◆ Exercise prompt ◆
Reproduce word for word the part of the listing from the line containing "[TECU/min] axis title" through the line containing "Action: (x=237, y=81)", including both of those lines and nothing outside them.
+++
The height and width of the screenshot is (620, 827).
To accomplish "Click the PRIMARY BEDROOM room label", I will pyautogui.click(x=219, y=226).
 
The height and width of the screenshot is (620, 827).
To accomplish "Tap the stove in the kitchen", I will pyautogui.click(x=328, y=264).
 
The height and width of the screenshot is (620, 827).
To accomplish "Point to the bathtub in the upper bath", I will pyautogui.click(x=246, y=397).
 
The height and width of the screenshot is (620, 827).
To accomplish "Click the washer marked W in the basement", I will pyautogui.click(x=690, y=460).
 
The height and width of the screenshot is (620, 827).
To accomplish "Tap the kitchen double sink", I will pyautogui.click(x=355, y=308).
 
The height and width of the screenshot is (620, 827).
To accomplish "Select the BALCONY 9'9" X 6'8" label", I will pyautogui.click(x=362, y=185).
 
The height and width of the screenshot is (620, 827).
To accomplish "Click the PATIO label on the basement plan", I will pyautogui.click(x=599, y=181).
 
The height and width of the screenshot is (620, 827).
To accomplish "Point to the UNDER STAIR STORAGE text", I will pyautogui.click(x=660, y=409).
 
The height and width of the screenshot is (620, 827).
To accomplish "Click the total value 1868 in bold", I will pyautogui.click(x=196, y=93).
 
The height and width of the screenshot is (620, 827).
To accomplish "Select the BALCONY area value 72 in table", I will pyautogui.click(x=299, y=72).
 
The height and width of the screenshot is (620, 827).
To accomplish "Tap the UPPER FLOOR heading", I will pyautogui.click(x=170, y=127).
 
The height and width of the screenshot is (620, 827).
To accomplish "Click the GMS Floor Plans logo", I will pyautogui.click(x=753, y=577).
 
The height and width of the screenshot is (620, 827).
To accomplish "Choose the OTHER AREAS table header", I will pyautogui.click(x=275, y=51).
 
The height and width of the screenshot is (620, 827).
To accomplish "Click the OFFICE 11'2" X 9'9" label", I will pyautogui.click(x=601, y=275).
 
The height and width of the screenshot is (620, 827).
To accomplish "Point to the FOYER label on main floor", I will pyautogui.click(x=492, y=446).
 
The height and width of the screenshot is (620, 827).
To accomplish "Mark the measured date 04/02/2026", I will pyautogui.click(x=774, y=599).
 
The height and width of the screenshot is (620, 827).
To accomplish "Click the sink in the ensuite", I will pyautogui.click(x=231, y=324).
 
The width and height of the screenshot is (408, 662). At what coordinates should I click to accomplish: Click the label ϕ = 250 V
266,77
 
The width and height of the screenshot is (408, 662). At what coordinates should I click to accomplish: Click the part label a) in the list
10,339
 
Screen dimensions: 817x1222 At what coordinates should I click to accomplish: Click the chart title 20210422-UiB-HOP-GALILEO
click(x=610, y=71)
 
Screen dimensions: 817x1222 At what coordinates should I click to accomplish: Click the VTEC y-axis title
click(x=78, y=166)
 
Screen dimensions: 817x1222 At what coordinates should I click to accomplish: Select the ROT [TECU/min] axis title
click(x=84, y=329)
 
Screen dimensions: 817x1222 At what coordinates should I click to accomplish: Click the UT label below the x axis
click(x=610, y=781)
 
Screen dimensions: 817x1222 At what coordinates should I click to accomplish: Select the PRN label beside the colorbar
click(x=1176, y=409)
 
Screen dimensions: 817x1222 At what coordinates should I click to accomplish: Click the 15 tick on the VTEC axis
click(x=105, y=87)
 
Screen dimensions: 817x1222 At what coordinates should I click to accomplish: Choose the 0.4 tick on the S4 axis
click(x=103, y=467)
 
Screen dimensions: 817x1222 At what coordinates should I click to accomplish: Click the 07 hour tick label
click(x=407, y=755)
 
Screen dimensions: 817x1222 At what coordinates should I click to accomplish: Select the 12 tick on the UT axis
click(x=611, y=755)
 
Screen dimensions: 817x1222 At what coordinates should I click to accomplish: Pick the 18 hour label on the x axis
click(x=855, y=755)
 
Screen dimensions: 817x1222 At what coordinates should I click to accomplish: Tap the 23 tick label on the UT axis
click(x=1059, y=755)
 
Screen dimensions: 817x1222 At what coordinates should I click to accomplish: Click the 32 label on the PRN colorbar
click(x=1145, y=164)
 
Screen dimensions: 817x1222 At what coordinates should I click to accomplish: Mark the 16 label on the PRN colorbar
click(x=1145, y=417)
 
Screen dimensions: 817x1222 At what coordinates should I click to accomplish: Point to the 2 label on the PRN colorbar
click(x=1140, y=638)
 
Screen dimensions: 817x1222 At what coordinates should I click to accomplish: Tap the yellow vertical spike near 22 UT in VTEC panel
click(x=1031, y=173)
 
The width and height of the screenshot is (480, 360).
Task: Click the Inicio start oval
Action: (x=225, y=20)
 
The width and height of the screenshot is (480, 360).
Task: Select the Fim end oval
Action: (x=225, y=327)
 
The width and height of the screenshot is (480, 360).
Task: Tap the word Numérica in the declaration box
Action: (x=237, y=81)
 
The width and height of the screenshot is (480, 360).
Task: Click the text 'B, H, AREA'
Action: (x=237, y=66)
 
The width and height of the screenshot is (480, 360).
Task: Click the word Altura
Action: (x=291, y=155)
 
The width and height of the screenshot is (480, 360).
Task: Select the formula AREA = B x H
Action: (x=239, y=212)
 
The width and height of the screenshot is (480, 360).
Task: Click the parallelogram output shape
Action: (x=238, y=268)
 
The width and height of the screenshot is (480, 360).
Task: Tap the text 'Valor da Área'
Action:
+++
◆ Answer to the exercise ◆
Screen dimensions: 817x1222 At what coordinates should I click to accomplish: Select the ROT [TECU/min] axis title
click(x=84, y=329)
 
Screen dimensions: 817x1222 At what coordinates should I click to accomplish: Click the UT label below the x axis
click(x=610, y=781)
 
Screen dimensions: 817x1222 At what coordinates should I click to accomplish: Select the PRN label beside the colorbar
click(x=1176, y=409)
 
Screen dimensions: 817x1222 At what coordinates should I click to accomplish: Click the 15 tick on the VTEC axis
click(x=105, y=87)
 
Screen dimensions: 817x1222 At what coordinates should I click to accomplish: Choose the 0.4 tick on the S4 axis
click(x=103, y=467)
 
Screen dimensions: 817x1222 At what coordinates should I click to accomplish: Click the 07 hour tick label
click(x=407, y=755)
 
Screen dimensions: 817x1222 At what coordinates should I click to accomplish: Select the 12 tick on the UT axis
click(x=611, y=755)
 
Screen dimensions: 817x1222 At what coordinates should I click to accomplish: Pick the 18 hour label on the x axis
click(x=855, y=755)
 
Screen dimensions: 817x1222 At what coordinates should I click to accomplish: Tap the 23 tick label on the UT axis
click(x=1059, y=755)
 
Screen dimensions: 817x1222 At what coordinates should I click to accomplish: Click the 32 label on the PRN colorbar
click(x=1145, y=164)
 
Screen dimensions: 817x1222 At what coordinates should I click to accomplish: Mark the 16 label on the PRN colorbar
click(x=1145, y=417)
 
Screen dimensions: 817x1222 At what coordinates should I click to accomplish: Point to the 2 label on the PRN colorbar
click(x=1140, y=638)
 
Screen dimensions: 817x1222 At what coordinates should I click to accomplish: Tap the yellow vertical spike near 22 UT in VTEC panel
click(x=1031, y=173)
 
The width and height of the screenshot is (480, 360).
Task: Click the Inicio start oval
Action: (x=225, y=20)
 
The width and height of the screenshot is (480, 360).
Task: Select the Fim end oval
Action: (x=225, y=327)
 
The width and height of the screenshot is (480, 360).
Task: Tap the word Numérica in the declaration box
Action: (x=237, y=81)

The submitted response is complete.